Results: We applied a deep sequencing approach to 206 clinical strains of Klebsiella pneumoniae collected from 2002 to 2008 to understand the genetic variation of multidrug resistance plasmids, and to reveal the dynamic change of drug resistance over time. First, we sequenced three plasmids (70 Kb, 94 Kb, and 147 Kb) from a clonal strain of K. pneumoniae using Sanger sequencing. Using the Illumina sequencing technology, we obtained more than 17 million of short reads from two pooled plasmid samples. We mapped these short reads to the three reference plasmid sequences, and identified a large number of single nucleotide polymorphisms (SNPs) in these pooled plasmids. Many of these SNPs are present in drug-resistance genes. We also found that a significant fraction of short reads could not be mapped to the reference sequences, indicating a high degree of genetic variation among the collection of K. pneumoniae isolates.
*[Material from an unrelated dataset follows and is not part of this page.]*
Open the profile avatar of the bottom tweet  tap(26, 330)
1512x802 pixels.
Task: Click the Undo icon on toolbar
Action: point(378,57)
Moreover, we identified that plasmid conjugative transfer genes and antibiotic resistance genes are more likely to suffer from positive selection, as indicated by the elevated rates of nonsynonymous substitution.
Conclusion: These data represent the first large-scale study of genetic variation in multidrug resistance plasmids and provide insight into the mechanisms of plasmid diversification and the genetic basis of antibiotic resistance.